_INSTRUCTIONS TO FOLLOW_. Print the data that follows exactly, leaving nothing out.

(Items listed in a dataset)
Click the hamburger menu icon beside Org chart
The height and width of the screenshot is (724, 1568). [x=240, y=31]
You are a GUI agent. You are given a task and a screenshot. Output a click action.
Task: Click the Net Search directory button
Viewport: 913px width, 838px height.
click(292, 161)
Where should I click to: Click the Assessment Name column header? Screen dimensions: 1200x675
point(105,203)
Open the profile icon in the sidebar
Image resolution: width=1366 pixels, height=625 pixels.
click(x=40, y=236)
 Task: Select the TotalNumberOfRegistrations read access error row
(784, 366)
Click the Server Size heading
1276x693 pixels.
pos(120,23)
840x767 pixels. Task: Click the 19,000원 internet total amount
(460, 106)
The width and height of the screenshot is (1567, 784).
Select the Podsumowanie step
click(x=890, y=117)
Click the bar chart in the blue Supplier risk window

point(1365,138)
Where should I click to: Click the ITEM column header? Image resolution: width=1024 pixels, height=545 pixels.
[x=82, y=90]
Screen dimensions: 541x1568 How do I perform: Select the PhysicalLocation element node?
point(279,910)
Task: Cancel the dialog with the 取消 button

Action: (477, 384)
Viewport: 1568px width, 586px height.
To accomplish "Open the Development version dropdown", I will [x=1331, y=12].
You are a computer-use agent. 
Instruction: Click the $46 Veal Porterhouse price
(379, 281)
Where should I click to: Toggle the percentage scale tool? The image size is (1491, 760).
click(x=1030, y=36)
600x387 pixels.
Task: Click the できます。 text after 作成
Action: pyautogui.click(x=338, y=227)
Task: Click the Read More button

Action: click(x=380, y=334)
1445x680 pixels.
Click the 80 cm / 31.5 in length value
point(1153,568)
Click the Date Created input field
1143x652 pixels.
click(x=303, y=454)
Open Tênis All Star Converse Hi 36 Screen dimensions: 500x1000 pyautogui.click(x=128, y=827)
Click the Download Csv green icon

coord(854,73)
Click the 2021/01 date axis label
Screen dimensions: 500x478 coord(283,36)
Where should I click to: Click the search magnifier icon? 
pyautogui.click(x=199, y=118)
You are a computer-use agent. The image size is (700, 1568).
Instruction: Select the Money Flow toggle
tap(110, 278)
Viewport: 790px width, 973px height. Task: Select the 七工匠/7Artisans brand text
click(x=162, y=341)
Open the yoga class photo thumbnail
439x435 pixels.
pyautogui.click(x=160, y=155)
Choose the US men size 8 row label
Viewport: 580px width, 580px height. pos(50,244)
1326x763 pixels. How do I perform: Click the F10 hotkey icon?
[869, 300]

_EXERCISE OUTPUT_.
Click the hamburger menu icon beside Org chart
The height and width of the screenshot is (724, 1568). [x=240, y=31]
You are a GUI agent. You are given a task and a screenshot. Output a click action.
Task: Click the Net Search directory button
Viewport: 913px width, 838px height.
click(292, 161)
Where should I click to: Click the Assessment Name column header? Screen dimensions: 1200x675
point(105,203)
Open the profile icon in the sidebar
Image resolution: width=1366 pixels, height=625 pixels.
click(x=40, y=236)
 Task: Select the TotalNumberOfRegistrations read access error row
(784, 366)
Click the Server Size heading
1276x693 pixels.
pos(120,23)
840x767 pixels. Task: Click the 19,000원 internet total amount
(460, 106)
The width and height of the screenshot is (1567, 784).
Select the Podsumowanie step
click(x=890, y=117)
Click the bar chart in the blue Supplier risk window

point(1365,138)
Where should I click to: Click the ITEM column header? Image resolution: width=1024 pixels, height=545 pixels.
[x=82, y=90]
Screen dimensions: 541x1568 How do I perform: Select the PhysicalLocation element node?
point(279,910)
Task: Cancel the dialog with the 取消 button

Action: (477, 384)
Viewport: 1568px width, 586px height.
To accomplish "Open the Development version dropdown", I will [x=1331, y=12].
You are a computer-use agent. 
Instruction: Click the $46 Veal Porterhouse price
(379, 281)
Where should I click to: Toggle the percentage scale tool? The image size is (1491, 760).
click(x=1030, y=36)
600x387 pixels.
Task: Click the できます。 text after 作成
Action: pyautogui.click(x=338, y=227)
Task: Click the Read More button

Action: click(x=380, y=334)
1445x680 pixels.
Click the 80 cm / 31.5 in length value
point(1153,568)
Click the Date Created input field
1143x652 pixels.
click(x=303, y=454)
Open Tênis All Star Converse Hi 36 Screen dimensions: 500x1000 pyautogui.click(x=128, y=827)
Click the Download Csv green icon

coord(854,73)
Click the 2021/01 date axis label
Screen dimensions: 500x478 coord(283,36)
Where should I click to: Click the search magnifier icon? 
pyautogui.click(x=199, y=118)
You are a computer-use agent. The image size is (700, 1568).
Instruction: Select the Money Flow toggle
tap(110, 278)
Viewport: 790px width, 973px height. Task: Select the 七工匠/7Artisans brand text
click(x=162, y=341)
Open the yoga class photo thumbnail
439x435 pixels.
pyautogui.click(x=160, y=155)
Choose the US men size 8 row label
Viewport: 580px width, 580px height. pos(50,244)
1326x763 pixels. How do I perform: Click the F10 hotkey icon?
[869, 300]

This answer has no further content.